**EXTRACTED MATERIAL:**

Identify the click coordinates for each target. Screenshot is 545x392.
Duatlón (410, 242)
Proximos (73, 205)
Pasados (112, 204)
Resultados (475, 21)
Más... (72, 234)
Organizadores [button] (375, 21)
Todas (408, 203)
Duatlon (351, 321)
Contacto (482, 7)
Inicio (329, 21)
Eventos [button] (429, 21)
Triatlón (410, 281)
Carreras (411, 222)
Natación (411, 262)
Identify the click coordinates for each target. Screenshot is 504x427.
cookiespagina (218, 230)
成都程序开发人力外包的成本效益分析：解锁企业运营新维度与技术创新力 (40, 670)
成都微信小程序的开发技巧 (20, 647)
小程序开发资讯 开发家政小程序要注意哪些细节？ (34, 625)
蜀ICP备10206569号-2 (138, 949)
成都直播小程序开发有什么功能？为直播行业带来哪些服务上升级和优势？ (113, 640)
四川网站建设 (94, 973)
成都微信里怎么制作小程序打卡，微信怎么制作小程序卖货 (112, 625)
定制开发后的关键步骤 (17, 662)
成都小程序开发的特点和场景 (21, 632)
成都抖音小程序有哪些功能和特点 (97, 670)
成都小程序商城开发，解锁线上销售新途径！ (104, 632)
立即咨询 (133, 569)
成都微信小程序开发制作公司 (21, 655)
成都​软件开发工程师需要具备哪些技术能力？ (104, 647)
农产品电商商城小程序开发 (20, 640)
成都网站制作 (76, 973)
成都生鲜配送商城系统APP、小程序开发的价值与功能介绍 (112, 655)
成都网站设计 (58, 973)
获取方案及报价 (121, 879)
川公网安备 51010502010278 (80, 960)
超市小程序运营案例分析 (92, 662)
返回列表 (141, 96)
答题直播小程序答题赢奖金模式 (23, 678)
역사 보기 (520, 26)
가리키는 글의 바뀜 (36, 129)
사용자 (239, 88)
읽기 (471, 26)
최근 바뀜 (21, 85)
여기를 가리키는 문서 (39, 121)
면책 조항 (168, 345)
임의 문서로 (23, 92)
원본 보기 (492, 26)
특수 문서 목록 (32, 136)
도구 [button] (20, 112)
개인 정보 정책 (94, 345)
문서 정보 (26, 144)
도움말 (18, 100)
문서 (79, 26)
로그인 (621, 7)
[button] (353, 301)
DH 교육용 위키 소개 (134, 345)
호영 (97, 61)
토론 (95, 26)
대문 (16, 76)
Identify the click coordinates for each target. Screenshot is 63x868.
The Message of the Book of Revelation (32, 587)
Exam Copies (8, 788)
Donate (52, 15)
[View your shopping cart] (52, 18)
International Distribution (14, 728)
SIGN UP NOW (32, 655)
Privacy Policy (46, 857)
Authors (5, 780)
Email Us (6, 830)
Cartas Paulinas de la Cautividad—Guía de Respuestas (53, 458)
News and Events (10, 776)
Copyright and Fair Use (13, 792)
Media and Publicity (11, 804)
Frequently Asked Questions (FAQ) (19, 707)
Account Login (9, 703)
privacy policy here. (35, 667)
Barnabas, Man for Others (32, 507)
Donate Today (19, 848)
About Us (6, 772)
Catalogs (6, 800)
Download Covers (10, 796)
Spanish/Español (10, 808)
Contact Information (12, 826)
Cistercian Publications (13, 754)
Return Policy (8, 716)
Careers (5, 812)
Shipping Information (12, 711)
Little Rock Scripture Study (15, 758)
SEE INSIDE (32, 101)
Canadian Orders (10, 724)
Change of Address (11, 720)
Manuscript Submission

**WRITTEN TASK:** Return every line of the material above verbatim, in the same order.

**EXERCISE OUTPUT:**
Identify the click coordinates for each target. Screenshot is 545x392.
Duatlón (410, 242)
Proximos (73, 205)
Pasados (112, 204)
Resultados (475, 21)
Más... (72, 234)
Organizadores [button] (375, 21)
Todas (408, 203)
Duatlon (351, 321)
Contacto (482, 7)
Inicio (329, 21)
Eventos [button] (429, 21)
Triatlón (410, 281)
Carreras (411, 222)
Natación (411, 262)
Identify the click coordinates for each target. Screenshot is 504x427.
cookiespagina (218, 230)
成都程序开发人力外包的成本效益分析：解锁企业运营新维度与技术创新力 (40, 670)
成都微信小程序的开发技巧 (20, 647)
小程序开发资讯 开发家政小程序要注意哪些细节？ (34, 625)
蜀ICP备10206569号-2 (138, 949)
成都直播小程序开发有什么功能？为直播行业带来哪些服务上升级和优势？ (113, 640)
四川网站建设 (94, 973)
成都微信里怎么制作小程序打卡，微信怎么制作小程序卖货 (112, 625)
定制开发后的关键步骤 (17, 662)
成都小程序开发的特点和场景 (21, 632)
成都抖音小程序有哪些功能和特点 (97, 670)
成都小程序商城开发，解锁线上销售新途径！ (104, 632)
立即咨询 (133, 569)
成都微信小程序开发制作公司 (21, 655)
成都​软件开发工程师需要具备哪些技术能力？ (104, 647)
农产品电商商城小程序开发 (20, 640)
成都网站制作 (76, 973)
成都生鲜配送商城系统APP、小程序开发的价值与功能介绍 (112, 655)
成都网站设计 (58, 973)
获取方案及报价 (121, 879)
川公网安备 51010502010278 (80, 960)
超市小程序运营案例分析 (92, 662)
返回列表 (141, 96)
答题直播小程序答题赢奖金模式 (23, 678)
역사 보기 (520, 26)
가리키는 글의 바뀜 (36, 129)
사용자 (239, 88)
읽기 (471, 26)
최근 바뀜 (21, 85)
여기를 가리키는 문서 (39, 121)
면책 조항 (168, 345)
임의 문서로 (23, 92)
원본 보기 (492, 26)
특수 문서 목록 (32, 136)
도구 [button] (20, 112)
개인 정보 정책 (94, 345)
문서 정보 (26, 144)
도움말 (18, 100)
문서 (79, 26)
로그인 (621, 7)
[button] (353, 301)
DH 교육용 위키 소개 (134, 345)
호영 (97, 61)
토론 (95, 26)
대문 (16, 76)
Identify the click coordinates for each target. Screenshot is 63x868.
The Message of the Book of Revelation (32, 587)
Exam Copies (8, 788)
Donate (52, 15)
[View your shopping cart] (52, 18)
International Distribution (14, 728)
SIGN UP NOW (32, 655)
Privacy Policy (46, 857)
Authors (5, 780)
Email Us (6, 830)
Cartas Paulinas de la Cautividad—Guía de Respuestas (53, 458)
News and Events (10, 776)
Copyright and Fair Use (13, 792)
Media and Publicity (11, 804)
Frequently Asked Questions (FAQ) (19, 707)
Account Login (9, 703)
privacy policy here. (35, 667)
Barnabas, Man for Others (32, 507)
Donate Today (19, 848)
About Us (6, 772)
Catalogs (6, 800)
Download Covers (10, 796)
Spanish/Español (10, 808)
Contact Information (12, 826)
Cistercian Publications (13, 754)
Return Policy (8, 716)
Careers (5, 812)
Shipping Information (12, 711)
Little Rock Scripture Study (15, 758)
SEE INSIDE (32, 101)
Canadian Orders (10, 724)
Change of Address (11, 720)
Manuscript Submission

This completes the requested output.